Kroger plans to use the Downtown store as a kind of test kitchen for new products and services, some of them developed at the corporate headquarters down the street, others at a culinary training center that Kroger is building at 9th and Elm streets Downtown.

The Cincinnati Center City Development Corp., or 3CDC, said the store will have unique features like a beer and wine section with a full bar and outdoor patio, plus a food hall where vendors and restaurateurs will offer a wide variety of prepared foods.

“We’ve spent a lot of time working with folks on store design and planning,” said Adam Gelter, 3CDC’s executive vice president of development. “I don’t think there’s anything that’s brand new to Kroger but we’ll have a unique collection of things pulled from stores around the country. We’ve built a lot of flexibility into the store plan.”

Housing developer Rick Kimbler said the building’s design itself is unique, with a support system that enables 16 floors to be built above the two-story Kroger without interrupting the sales floor with support columns. The eight-story garage required a creative approach to ramping so cars could make their way to the third floor without interfering with the retail box below.

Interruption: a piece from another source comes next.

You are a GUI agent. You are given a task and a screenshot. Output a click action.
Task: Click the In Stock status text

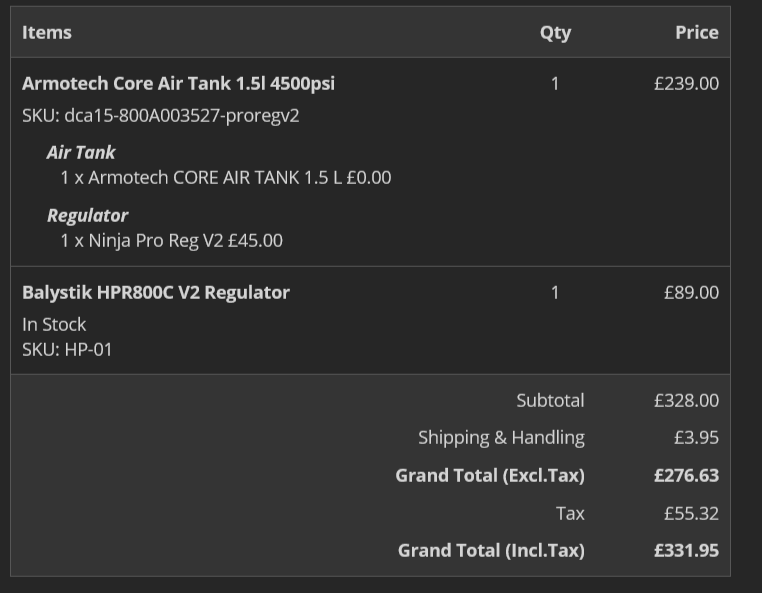(x=54, y=324)
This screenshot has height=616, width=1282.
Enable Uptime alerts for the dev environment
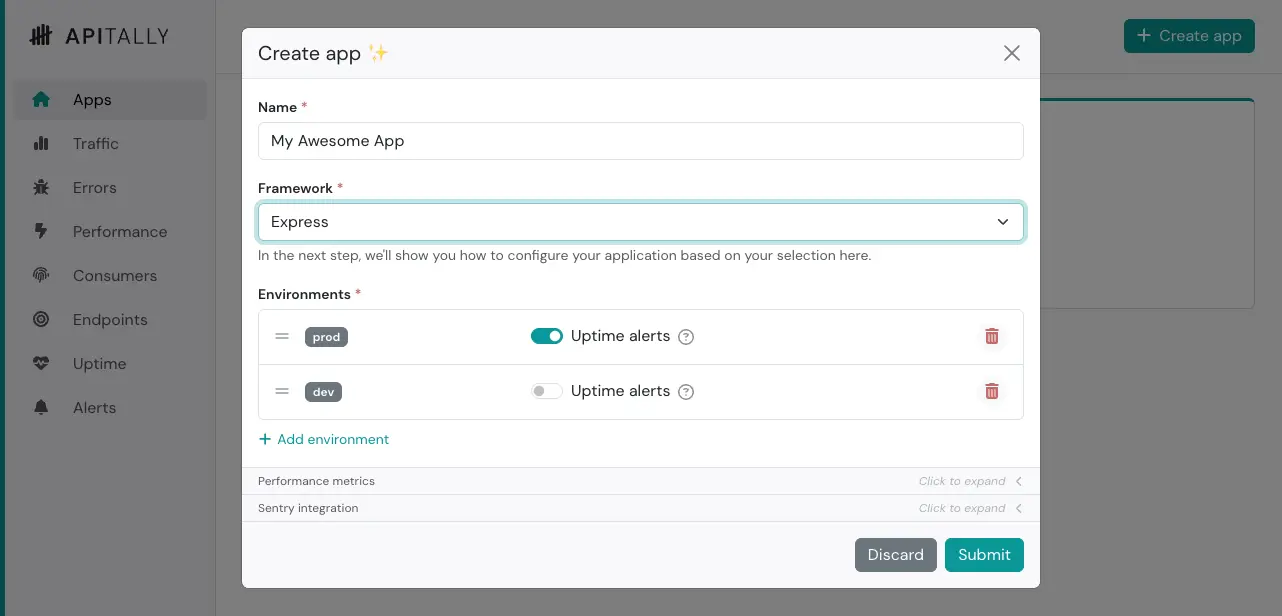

A rendering of the new store. Provided by GBBN Architects

“It’s a very complex set of circumstances,” said Kimbler, a partner in NorthPointe Group, one of three companies partnering on a 139-unit apartment building above the store. “The way you’d build a garage is to have more columns. A grocery store needs to be open. That’s contradictory to a garage, contradictory to a residential tower.”

Beyond those design considerations, Kroger is putting a lot of work into its merchandising strategy for the Downtown store. The standard meat, dairy and produce aisles will be located on the 30,000-square-foot ground floor. That portion of the store is more than double the footprint of Kroger’s Over-the-Rhine store at 1420 Vine Street. About 160 employees will operate the Downtown store, including 60 from Vine Street, which will close when the new store opens.

The second floor food hall will be offered in Cincinnati for the first time, but McMullen said it’s an idea borrowed from Kroger stores in other cities.

“We would also expect to partner with local restaurants on some things at our store as well,” McMullen said. “We’re increasingly doing that in different areas of the country. We find it’s very helpful for a small entrepreneur, from a restaurant standpoint, to help them get scale and our customers really like it as well.”

Home delivery is not part of the store’s operating plan at this point. McMullen said it’s too early to predict whether it could be offered in the future.